Pubblichiamo di seguito il discorso che il Papa ha rivolto ai presenti all’Udienza:

Discorso del Santo Padre

Señoras y señores:

Me alegra darles la bienvenida a todos ustedes, que participan en este Primer encuentro: América en diálogo – Nuestra casa común. Agradezco a la Organización de los Estados Americanos y al Instituto del Diálogo Interreligioso de Buenos Aires sus esfuerzos para hacer realidad este evento, y así como la colaboración del Pontificio Consejo para el Diálogo Interreligioso. Sé que están trabajando conjuntamente en el proyecto de constituir un Instituto de Diálogo que abarque a todo el continente americano. Trabajar juntos es una loable iniciativa y los invito a seguir adelante para el bien no sólo de América, sino del mundo entero.

Este primer encuentro se ha centrado en el estudio de la Encíclica Laudato si’. En ella he querido llamar la atención sobre la importancia de amar, respetar y salvaguardar nuestra casa común. No podemos dejar de admirarnos por la belleza y la armonía que existe en todo lo creado; es ese regalo que Dios nos hace para que podamos hallarlo y contemplarlo en su obra. Es importante apostar por una «ecología integral», en el que el respeto por las criaturas valore la riqueza que encierran en sí mismas y ponga al ser humano como culmen de la creación.

Las religiones tienen un rol muy importante en esta tarea de promover el cuidado y el respeto del medio ambiente, sobre todo en esta ecología integral. La fe en Dios nos lleva a reconocerlo en su creación, que es fruto de su Amor hacia nosotros, y nos llama a cuidar y proteger la naturaleza. Para esto, es necesario que las religiones promuevan una verdadera educación, a todos los niveles, que ayude a difundir una actitud responsable y atenta hacia las exigencias del cuidado de nuestro mundo; y, de modo especial, proteger, promover, defender los derechos humanos (cf. Enc. Laudato si’, 201). Por ejemplo, una cosa interesante sería que cada uno de los participantes se preguntara cómo en su país, en su ciudad, en su medio ambiente, o en su creencia religiosa, en su comunidad religiosa, en las escuelas, han incorporado esto. Creo que todavía estamos a nivel de «escuela nido» en esto. O sea, incorporar la responsabilidad, no sólo como materia sino como conciencia, en una educación integral.
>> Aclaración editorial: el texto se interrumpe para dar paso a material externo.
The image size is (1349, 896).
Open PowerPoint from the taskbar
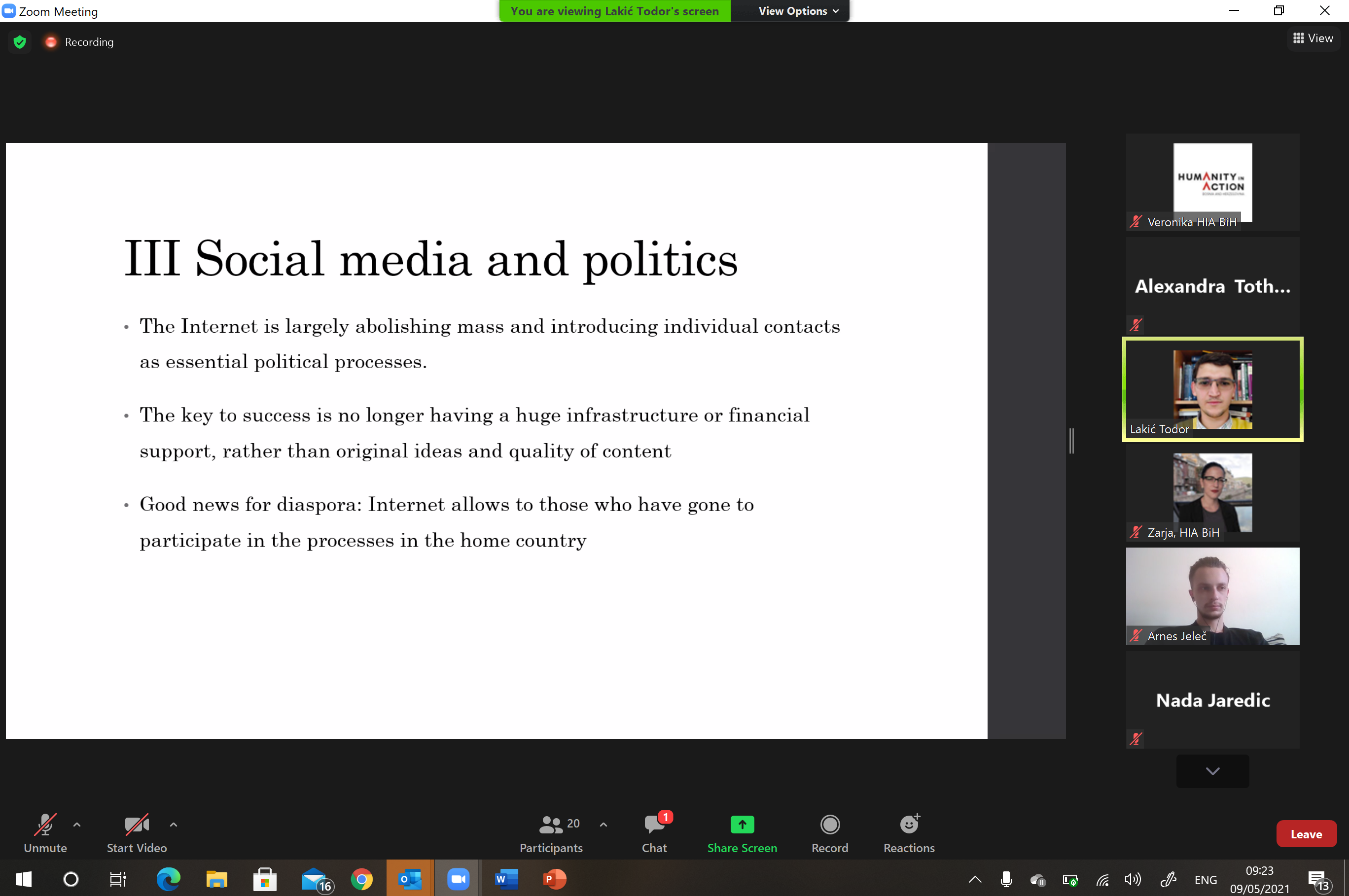click(x=554, y=879)
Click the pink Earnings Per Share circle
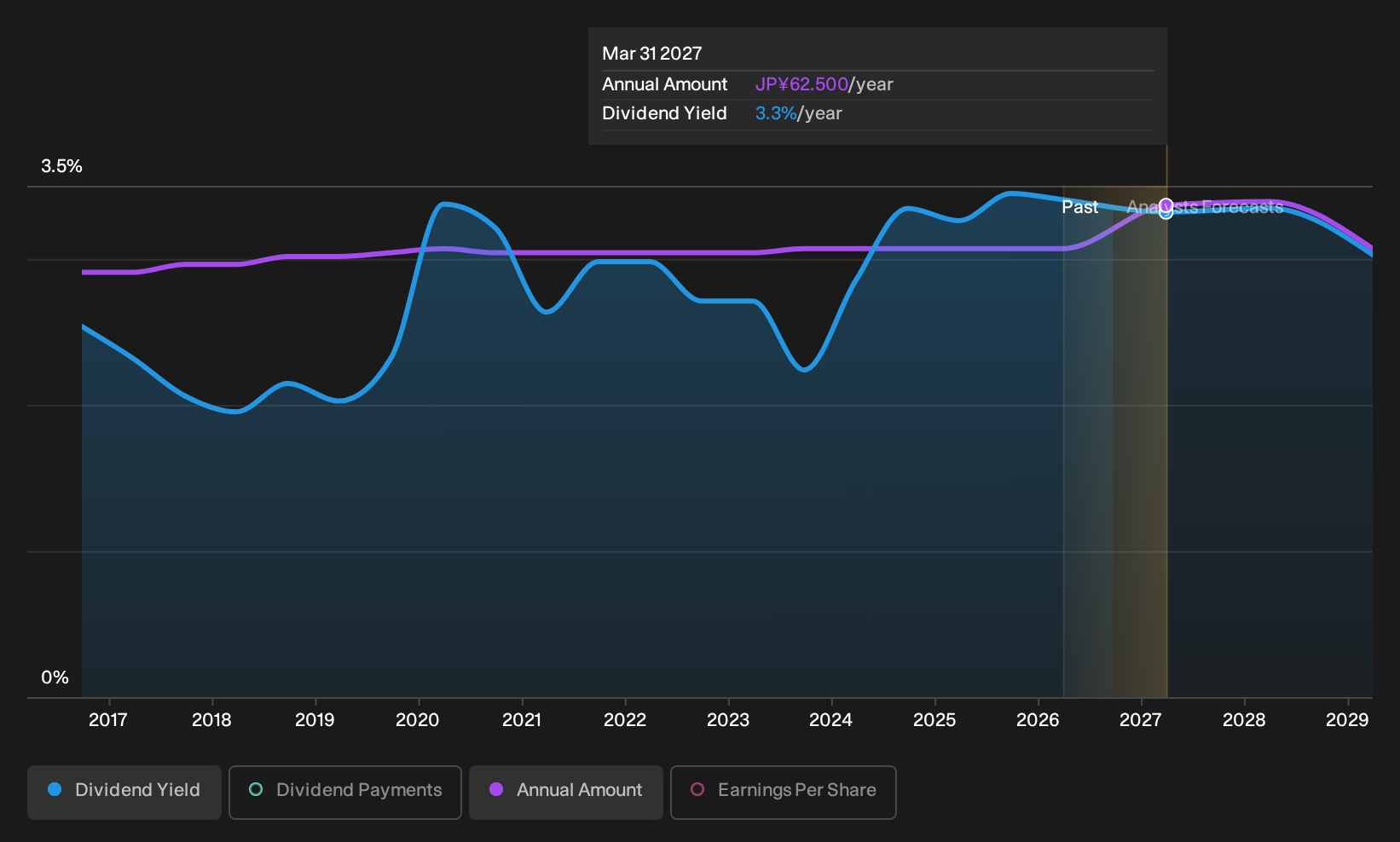 [x=697, y=789]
Nuestras tradiciones religiosas son una fuente necesaria de inspiración para fomentar una cultura del encuentro. Es fundamental la cooperación interreligiosa, basada en la promoción de un diálogo sincero y respetuoso. Si no existe respeto recíproco no existirá diálogo interreligioso. Yo recuerdo en mi ciudad, cuando yo era chico, algún párroco por allí mandaba quemar las carpas de los evangélicos, y gracias a Dios se ha superado eso; si no existe respeto recíproco no existirá un diálogo interreligioso, es la base para poder caminar juntos y afrontar desafíos. Este diálogo está fundado en la propia identidad y en la confianza mutua que nace cuando soy capaz de reconocer al otro como don de Dios y acepto que tiene algo que decirme. El otro tiene algo que decirme. Cada encuentro con el otro es una pequeña semilla que se deposita; si se riega con el trato asiduo y respetuoso, basado en la verdad, crecerá un árbol frondoso, con multitud de frutos, donde todos podrán cobijarse y alimentarse, y nadie estará excluido, y en él todos formarán parte de un proyecto común, uniendo sus esfuerzos y aspiraciones.

En este camino de diálogo, somos testigos de la bondad de Dios, que nos ha dado la vida; ésta es sagrada y debe ser respetada, no menospreciada. El creyente es un defensor de la creación y de la vida, no puede permanecer mudo o de brazos cruzados ante tantos derechos aniquilados impunemente; el hombre y la mujer de fe están llamados a defender la vida en todas sus etapas, la integridad física y las libertades fundamentales, como la libertad de conciencia, de pensamiento, de expresión y de religión. Es un deber que tenemos, pues creemos que Dios es el artífice de la creación y nosotros instrumentos en sus manos para lograr que todos los hombres y mujeres sean respetados en su dignidad y derechos, y puedan realizarse como personas.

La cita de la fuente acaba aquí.